DVD recorders all record in 480i, for backwards compatibility with older discs and TVs. That means they all record at the level of resolution of standard TV, with 480 lines of resolution, interlaced. Then the signal is converted from digital to analog, if the TV display is an analog type.

Interlacing is a technique in which the image is formed by 'painting' the screen in two passes, even lines in one pass, odd the next. Progressive scan DVD players, which all good ones are these days, 'de-interlace' the picture before sending it to the display, if the TV can display a progressive scan picture. Traditionally, interlacing is performed by the TV circuitry.

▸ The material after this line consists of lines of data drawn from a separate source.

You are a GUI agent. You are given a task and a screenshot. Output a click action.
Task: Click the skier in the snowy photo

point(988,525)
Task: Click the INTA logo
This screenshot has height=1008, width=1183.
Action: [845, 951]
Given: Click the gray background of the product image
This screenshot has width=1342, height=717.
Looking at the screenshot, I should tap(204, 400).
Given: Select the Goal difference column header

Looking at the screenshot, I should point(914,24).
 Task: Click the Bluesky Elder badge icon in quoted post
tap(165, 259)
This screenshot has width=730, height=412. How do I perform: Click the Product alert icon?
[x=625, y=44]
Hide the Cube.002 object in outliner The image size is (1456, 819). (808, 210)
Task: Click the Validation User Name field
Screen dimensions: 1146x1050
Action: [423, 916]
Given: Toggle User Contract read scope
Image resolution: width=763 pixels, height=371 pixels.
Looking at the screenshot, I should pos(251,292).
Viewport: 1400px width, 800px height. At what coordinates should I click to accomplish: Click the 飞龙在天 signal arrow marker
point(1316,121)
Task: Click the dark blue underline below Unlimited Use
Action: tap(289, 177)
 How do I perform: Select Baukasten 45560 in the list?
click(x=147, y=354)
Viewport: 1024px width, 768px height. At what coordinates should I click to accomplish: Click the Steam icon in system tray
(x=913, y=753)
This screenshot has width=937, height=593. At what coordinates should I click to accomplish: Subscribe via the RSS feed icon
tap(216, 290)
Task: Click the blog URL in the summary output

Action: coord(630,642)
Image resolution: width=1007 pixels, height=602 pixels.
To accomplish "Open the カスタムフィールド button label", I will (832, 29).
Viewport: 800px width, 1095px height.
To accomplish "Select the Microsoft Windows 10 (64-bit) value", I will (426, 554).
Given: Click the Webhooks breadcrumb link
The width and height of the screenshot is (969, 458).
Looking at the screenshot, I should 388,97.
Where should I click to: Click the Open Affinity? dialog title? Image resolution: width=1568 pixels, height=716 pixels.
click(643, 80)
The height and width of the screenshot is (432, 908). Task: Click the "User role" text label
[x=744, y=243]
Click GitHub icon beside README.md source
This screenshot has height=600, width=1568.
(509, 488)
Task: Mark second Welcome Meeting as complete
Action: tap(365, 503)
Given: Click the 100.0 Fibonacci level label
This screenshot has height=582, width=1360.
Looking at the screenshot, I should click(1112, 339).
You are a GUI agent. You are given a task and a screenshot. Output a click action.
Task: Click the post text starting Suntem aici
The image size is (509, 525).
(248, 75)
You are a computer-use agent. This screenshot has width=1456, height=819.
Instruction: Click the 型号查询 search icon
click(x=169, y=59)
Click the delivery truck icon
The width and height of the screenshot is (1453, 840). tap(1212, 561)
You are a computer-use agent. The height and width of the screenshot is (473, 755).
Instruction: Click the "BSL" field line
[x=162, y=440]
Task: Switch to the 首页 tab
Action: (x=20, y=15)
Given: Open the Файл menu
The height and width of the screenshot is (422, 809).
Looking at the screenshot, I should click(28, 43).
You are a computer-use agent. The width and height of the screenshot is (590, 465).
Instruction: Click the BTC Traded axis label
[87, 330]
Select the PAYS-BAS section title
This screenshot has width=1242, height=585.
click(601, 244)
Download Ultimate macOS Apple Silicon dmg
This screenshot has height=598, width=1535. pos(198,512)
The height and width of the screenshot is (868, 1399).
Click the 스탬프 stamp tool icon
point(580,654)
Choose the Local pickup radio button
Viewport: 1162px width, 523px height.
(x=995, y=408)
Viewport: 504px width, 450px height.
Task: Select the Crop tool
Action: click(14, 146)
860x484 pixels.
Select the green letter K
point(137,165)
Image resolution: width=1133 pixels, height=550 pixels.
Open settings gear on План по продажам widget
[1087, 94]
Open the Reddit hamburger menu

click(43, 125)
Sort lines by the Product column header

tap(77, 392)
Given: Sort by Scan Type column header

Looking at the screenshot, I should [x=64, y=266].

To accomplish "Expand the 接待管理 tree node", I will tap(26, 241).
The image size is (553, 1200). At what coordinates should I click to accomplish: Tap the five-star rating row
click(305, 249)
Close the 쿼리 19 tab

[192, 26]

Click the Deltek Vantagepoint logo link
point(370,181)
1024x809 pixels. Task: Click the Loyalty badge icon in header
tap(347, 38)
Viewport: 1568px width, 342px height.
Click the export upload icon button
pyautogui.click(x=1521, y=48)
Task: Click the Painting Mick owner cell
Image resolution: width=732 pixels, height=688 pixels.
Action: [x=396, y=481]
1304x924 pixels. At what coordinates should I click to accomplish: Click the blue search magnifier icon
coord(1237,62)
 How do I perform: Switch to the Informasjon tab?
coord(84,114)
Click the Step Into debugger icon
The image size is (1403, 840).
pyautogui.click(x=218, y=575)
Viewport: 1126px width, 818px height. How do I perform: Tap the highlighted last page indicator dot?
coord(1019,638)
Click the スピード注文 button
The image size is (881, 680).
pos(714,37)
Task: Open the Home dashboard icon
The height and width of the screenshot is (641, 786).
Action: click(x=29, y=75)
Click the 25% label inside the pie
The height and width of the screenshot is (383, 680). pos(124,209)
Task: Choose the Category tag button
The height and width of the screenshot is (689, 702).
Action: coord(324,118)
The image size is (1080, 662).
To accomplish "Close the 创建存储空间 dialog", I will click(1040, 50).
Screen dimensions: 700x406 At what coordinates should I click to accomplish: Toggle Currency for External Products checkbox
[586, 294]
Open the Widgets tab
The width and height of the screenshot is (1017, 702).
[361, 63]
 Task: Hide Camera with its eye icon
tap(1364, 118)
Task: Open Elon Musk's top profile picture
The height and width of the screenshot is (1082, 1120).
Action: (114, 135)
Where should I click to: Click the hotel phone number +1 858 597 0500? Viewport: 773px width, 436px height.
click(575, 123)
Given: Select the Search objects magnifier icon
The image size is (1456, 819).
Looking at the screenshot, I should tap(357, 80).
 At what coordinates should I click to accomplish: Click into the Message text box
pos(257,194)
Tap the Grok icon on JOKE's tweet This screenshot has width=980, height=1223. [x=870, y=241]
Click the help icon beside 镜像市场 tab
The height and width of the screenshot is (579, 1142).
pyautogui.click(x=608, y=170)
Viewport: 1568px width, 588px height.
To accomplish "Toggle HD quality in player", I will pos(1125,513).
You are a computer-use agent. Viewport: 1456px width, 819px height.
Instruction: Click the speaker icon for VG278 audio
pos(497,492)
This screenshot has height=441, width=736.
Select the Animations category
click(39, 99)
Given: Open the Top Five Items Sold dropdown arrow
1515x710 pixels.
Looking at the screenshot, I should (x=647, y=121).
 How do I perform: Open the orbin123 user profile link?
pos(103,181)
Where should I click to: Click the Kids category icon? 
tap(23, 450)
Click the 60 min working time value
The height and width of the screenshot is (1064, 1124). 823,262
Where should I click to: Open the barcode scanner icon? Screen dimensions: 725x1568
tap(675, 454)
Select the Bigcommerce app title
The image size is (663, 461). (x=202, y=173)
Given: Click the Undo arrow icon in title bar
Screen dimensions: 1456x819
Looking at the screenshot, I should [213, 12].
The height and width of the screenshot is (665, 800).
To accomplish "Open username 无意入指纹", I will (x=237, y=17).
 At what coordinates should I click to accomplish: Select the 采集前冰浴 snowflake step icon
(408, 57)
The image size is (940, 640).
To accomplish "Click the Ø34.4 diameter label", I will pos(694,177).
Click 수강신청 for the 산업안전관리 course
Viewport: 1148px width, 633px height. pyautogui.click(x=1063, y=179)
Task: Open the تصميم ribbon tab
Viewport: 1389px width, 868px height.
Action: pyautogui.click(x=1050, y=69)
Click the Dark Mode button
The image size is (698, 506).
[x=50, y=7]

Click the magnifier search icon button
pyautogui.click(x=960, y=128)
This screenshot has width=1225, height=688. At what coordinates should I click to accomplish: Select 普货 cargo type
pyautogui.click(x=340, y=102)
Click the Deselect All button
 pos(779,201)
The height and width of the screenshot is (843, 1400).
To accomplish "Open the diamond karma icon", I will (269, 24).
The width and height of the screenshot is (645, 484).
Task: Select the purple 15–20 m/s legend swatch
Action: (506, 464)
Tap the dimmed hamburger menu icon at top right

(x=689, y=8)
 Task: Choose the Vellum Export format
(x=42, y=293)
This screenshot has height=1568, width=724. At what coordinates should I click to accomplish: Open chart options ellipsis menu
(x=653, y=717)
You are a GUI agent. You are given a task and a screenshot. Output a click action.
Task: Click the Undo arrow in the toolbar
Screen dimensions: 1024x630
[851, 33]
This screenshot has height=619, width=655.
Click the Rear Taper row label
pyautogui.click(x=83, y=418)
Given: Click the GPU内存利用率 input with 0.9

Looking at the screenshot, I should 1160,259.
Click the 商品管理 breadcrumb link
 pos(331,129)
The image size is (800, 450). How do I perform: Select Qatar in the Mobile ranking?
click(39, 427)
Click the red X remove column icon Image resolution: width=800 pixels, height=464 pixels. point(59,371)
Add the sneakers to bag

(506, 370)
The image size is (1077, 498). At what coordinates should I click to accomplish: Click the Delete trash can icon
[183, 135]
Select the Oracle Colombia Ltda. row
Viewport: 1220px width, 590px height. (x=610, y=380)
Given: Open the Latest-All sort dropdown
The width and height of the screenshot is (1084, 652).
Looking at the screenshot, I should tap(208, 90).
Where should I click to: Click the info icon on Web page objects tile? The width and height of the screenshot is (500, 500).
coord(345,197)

When connected to an HDTV the DVD player and TV system has additional conversion to do. By definition, HDTV offers more than 480i resolution. 480p is an interim standard, sometimes called Enhanced Definition Television or EDTV. HDTV native resolutions vary. Some are 720p, some 1080i, some newer ones even offer 1080p.

Upconverting DVD Players

Whenever the source is one resolution, say 480p, and the display is another, more conversion has to take place. The system converts the 480 signal into either 720p or 1080i for display. How well that conversion, called upscaling or upconverting, is done plays a large role in the ultimate picture quality, no matter the contrast ratio and other specs.

Quality DVD players and/or recorders do a good job of producing a great picture even with all the conversion going on behind the scenes. Here are some units that offer that, plus some really useful additional features.

HDMI DVD Recorders

The Panasonic DMR-EH75 offers a DVD recorder that can use a single layer DVD-R or DVD-RAM disc to hold up to 8 hours of video.

It also houses an 80GB hard drive to record, time shift and play back material. That material can be from DVD for non-copyright blocked sources or directly from broadcasts. Depending on recording/playback quality, the hard drive can hold up to 142 hours of programming.

It provides a High Definition Multimedia Interface or HDMI interface for getting the maximum quality image out to the TV set. Price is currently in the $440 range for a unit that will display an excellent quality image on a good HDTV set.

For the really space hungry crowd, Toshiba offers their RD-XS52 DVD recorder, with 160GB hard drive that will hold up to 200 hours of video. Panasonic had larger units, from 120GB up to 400GB with an Ethernet connector. They may still be available from some merchants.

As with most Toshiba products, the quality is great and the price is stellar at around $350. But, for those less interested in recording than in the best possible playback, there's the new HD-A1. Retailing for around $500, it offers full high definition output at 1080i.